## Enunciado de tarea:
Extrae sin ningún cambio las filas que empiezan en la que contiene "Where should I click to: Select" y terminan en la que contiene "pyautogui.click(x=871, y=501)", incluidas ambas.

## Registros de datos:
# # # # #
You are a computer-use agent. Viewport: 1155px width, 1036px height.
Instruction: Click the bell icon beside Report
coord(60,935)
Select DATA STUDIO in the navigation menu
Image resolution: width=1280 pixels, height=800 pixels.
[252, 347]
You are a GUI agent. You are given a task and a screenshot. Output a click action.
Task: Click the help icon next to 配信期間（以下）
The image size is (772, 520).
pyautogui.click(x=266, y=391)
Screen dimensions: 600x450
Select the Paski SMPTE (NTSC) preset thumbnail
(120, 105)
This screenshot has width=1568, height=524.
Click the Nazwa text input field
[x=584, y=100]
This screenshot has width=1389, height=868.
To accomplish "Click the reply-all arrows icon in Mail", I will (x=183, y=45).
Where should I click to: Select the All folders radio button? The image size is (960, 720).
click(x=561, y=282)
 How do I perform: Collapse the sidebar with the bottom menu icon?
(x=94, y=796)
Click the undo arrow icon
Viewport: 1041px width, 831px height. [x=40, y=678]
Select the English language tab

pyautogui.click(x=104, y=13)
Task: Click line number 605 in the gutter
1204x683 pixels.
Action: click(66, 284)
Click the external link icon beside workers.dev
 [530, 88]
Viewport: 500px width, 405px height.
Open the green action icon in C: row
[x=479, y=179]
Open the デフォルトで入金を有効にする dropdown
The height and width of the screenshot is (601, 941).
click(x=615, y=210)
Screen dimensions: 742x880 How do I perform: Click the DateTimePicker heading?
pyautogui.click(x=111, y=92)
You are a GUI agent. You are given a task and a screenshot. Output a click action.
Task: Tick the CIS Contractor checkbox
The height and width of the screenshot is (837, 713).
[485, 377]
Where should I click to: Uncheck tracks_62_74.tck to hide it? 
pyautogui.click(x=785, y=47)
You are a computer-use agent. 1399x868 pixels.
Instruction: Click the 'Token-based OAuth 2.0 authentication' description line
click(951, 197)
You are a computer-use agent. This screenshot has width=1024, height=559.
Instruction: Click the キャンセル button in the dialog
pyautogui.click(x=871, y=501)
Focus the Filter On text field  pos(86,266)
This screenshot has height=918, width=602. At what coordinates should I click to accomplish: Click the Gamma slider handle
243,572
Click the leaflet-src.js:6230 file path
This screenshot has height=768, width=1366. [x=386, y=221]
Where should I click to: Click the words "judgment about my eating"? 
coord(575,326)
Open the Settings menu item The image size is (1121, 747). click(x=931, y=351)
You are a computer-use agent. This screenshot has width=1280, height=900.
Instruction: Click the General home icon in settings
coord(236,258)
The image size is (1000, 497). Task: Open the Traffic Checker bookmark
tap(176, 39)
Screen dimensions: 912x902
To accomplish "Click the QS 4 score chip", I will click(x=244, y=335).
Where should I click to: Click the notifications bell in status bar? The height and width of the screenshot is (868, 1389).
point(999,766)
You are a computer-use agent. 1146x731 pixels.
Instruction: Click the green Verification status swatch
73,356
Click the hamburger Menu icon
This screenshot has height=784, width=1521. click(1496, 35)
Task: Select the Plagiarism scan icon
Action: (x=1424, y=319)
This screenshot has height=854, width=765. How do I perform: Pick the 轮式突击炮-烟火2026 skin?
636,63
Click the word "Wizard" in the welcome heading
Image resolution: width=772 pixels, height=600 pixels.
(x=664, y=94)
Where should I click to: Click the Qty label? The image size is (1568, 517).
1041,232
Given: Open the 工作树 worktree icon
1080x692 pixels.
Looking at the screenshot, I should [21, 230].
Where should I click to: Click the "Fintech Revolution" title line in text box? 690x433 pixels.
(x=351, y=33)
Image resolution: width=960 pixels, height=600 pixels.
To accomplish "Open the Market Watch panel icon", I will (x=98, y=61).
# # # # #
## Respuesta al ejercicio:
Where should I click to: Select the All folders radio button? The image size is (960, 720).
click(x=561, y=282)
 How do I perform: Collapse the sidebar with the bottom menu icon?
(x=94, y=796)
Click the undo arrow icon
Viewport: 1041px width, 831px height. [x=40, y=678]
Select the English language tab

pyautogui.click(x=104, y=13)
Task: Click line number 605 in the gutter
1204x683 pixels.
Action: click(66, 284)
Click the external link icon beside workers.dev
 [530, 88]
Viewport: 500px width, 405px height.
Open the green action icon in C: row
[x=479, y=179]
Open the デフォルトで入金を有効にする dropdown
The height and width of the screenshot is (601, 941).
click(x=615, y=210)
Screen dimensions: 742x880 How do I perform: Click the DateTimePicker heading?
pyautogui.click(x=111, y=92)
You are a GUI agent. You are given a task and a screenshot. Output a click action.
Task: Tick the CIS Contractor checkbox
The height and width of the screenshot is (837, 713).
[485, 377]
Where should I click to: Uncheck tracks_62_74.tck to hide it? 
pyautogui.click(x=785, y=47)
You are a computer-use agent. 1399x868 pixels.
Instruction: Click the 'Token-based OAuth 2.0 authentication' description line
click(951, 197)
You are a computer-use agent. This screenshot has width=1024, height=559.
Instruction: Click the キャンセル button in the dialog
pyautogui.click(x=871, y=501)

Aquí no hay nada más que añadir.